• _Source extract_:
——
Crazy idea: accept all patents (Score:5, Interesting)
Today in the US, patents are submitted to the USPTO, where they are researched and approved or rejected. If approved, they are presumed valid, unless/until someone else challenges it and requests a review.
The USPTO is overwhelmed and in no position to accurately judge the validity of every one of these patents.
So why try? why bother reviewing them upfront? The USPTO could accept all patent applications, catalog them, make them public, but do not endorse them as valid until proven otherwise.
When patent conflicts arise, as they do today, companies can ask the USPTO to rule on the existing patents. At that time, all parties have a chance to supply relevant evidence to the USPTO about the patent's validity or invalidity.
The plus side is that the USPTO stops pretending it can deal with all this work effectively. It only spends effort on patents that companies think are worth fighting over (and before litigation).
The downside is that companies must publicly submit information about their patentable ideas without a guarantee that they will receive a patent. But, that is a healthy incentive to avoid spurious patents, which is missing today.
What do you guys think?
Actually (Score:5, Interesting)
One could also argue that there is no need for this type of patent, there have always been innovative accounting methods, financial instruments or services, even without the protection a patent affords. However, teh counter agruments were that due to rising costs, it becomes increasingly harder to create this innovative ideas and processes. Further, one could say that those that create these processes work just as hard as those who create physical technology. Why discriminate solely on the basis of subject matter.
Again, another counter argument can be made. When determining 'the cost' to business, what does cost actually mean. Is it more costly to a single business, when there idea is not patentable? Is it more costly to business as a whole, where they are excluded from using a patented method?
——
[Data on locating visible targets]
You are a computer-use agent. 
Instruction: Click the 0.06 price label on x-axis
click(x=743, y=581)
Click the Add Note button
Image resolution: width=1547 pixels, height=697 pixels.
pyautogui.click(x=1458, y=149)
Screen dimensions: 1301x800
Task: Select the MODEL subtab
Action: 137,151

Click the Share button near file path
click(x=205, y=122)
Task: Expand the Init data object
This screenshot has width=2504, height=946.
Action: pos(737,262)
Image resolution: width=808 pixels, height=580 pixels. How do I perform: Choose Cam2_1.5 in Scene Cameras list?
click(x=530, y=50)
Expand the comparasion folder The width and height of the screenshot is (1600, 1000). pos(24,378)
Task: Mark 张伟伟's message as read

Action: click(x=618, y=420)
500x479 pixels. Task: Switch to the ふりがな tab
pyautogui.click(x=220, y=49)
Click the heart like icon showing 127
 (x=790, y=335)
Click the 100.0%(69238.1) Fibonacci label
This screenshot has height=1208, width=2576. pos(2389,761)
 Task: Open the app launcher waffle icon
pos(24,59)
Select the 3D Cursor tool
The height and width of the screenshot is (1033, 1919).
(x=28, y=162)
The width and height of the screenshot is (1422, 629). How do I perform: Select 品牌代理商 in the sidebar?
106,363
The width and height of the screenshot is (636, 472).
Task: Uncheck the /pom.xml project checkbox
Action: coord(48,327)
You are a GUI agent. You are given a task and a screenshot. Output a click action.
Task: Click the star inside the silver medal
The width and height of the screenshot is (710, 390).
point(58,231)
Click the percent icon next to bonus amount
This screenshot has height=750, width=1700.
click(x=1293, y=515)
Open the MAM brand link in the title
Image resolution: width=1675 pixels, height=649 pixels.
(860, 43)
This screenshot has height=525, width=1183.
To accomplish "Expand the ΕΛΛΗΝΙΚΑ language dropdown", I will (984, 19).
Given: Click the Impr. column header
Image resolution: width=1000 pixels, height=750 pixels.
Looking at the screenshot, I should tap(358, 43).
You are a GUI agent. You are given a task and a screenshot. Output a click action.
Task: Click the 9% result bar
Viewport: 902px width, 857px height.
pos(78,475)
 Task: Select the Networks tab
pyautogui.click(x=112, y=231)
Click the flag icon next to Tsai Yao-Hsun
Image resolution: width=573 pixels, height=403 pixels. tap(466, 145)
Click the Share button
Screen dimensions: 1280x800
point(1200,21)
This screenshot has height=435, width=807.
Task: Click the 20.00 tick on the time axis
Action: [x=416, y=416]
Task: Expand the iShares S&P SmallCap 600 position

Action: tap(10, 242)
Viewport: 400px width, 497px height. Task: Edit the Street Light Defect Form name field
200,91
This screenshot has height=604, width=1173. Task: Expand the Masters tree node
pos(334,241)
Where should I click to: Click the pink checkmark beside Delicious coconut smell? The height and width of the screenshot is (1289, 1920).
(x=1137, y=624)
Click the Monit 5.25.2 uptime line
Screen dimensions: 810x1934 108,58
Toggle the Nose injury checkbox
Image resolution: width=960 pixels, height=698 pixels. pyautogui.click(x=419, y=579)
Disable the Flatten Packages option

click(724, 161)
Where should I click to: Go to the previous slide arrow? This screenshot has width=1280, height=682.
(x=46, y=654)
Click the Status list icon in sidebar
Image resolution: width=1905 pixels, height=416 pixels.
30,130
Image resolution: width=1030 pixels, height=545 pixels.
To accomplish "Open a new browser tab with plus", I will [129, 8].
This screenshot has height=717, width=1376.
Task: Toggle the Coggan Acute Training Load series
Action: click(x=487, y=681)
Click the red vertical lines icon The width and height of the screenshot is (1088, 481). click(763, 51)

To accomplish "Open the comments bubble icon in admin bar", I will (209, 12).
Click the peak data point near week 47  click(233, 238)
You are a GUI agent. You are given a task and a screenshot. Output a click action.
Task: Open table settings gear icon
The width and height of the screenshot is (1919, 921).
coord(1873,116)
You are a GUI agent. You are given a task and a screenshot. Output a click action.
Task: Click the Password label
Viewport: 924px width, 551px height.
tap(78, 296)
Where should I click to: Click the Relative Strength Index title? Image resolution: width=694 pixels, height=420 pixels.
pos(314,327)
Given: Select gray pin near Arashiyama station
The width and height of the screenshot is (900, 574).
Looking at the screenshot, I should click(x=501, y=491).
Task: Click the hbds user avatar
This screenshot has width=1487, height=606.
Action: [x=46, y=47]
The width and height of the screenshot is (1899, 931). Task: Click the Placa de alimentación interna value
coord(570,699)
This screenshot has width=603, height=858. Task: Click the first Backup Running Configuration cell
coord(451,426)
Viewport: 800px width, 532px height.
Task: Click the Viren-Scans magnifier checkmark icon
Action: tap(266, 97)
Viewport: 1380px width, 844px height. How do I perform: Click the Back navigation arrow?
——
• _Jobs_:
a. In the patent discussion, what does the first comment suggest the USPTO do with every patent application it receives?
b. Continue the patent discussion from its last sentence.

• _Solved problems_:
a. Accept all of them, catalog them and make them public, but not endorse them as valid until proven otherwise.

b.
Really, IMHO, there are no definite answers. But I just wanted to inject some of the thoughts which go into this type of patent.
For more info, see: Patent Law and Policy: Cases & Materials, Second Edition by Robert Patrick Merges
Re:Who wrote it? (Score:1, Interesting)
I suppose that works if you are a young writer and you back up your statements with facts (as opposed to ethos), but this article doesn't even contain facts. Its some vague suggestions and a lot of fluff. I could have written it right here and now, off the top of my head, without any research. Really, a peace of crap article that happened to have the words "Patent" and "Reform" in the title, ensuring its posting on the front page of /..
I believe the Economist politically has a similar readership demographic to ./ as well.
would this fix the bulk of the problem? (Score:4, Interesting)
Basically, keep things as is, but limit the patent term to,say, 5 years. After that patent owner can extend it to the full 17 year term but make the extension EXPENSIVE (say, 40K per patent).. Basically, the idea is that 5-7 years of goverment protection should be enough to prove/disprove commercial viability of almost anything...And if idea is commercially viable, then 40K is not that much money, and if a patent is not viable, even IBM is unlikely to pay 40K for a useless piece of paper...
Of course, an (intended) side effect is that most companies will stop filing valueless patents.
(as 5 years is too short a term to bother and full term is too expensive)...The problem of submarine patents would simply go away...
Re:Patent bubble will lead to burst (Score:2, Interesting)
Maybe... but how would it burst? A small company may need a patent to get VC fundend, then they get bought by one of these patent portfolio companies that sue the small companies competitors who can't afford to fight in court. Sounds to me, the only way to change that is to change the laws, there is no economics in it that will make things like this go away.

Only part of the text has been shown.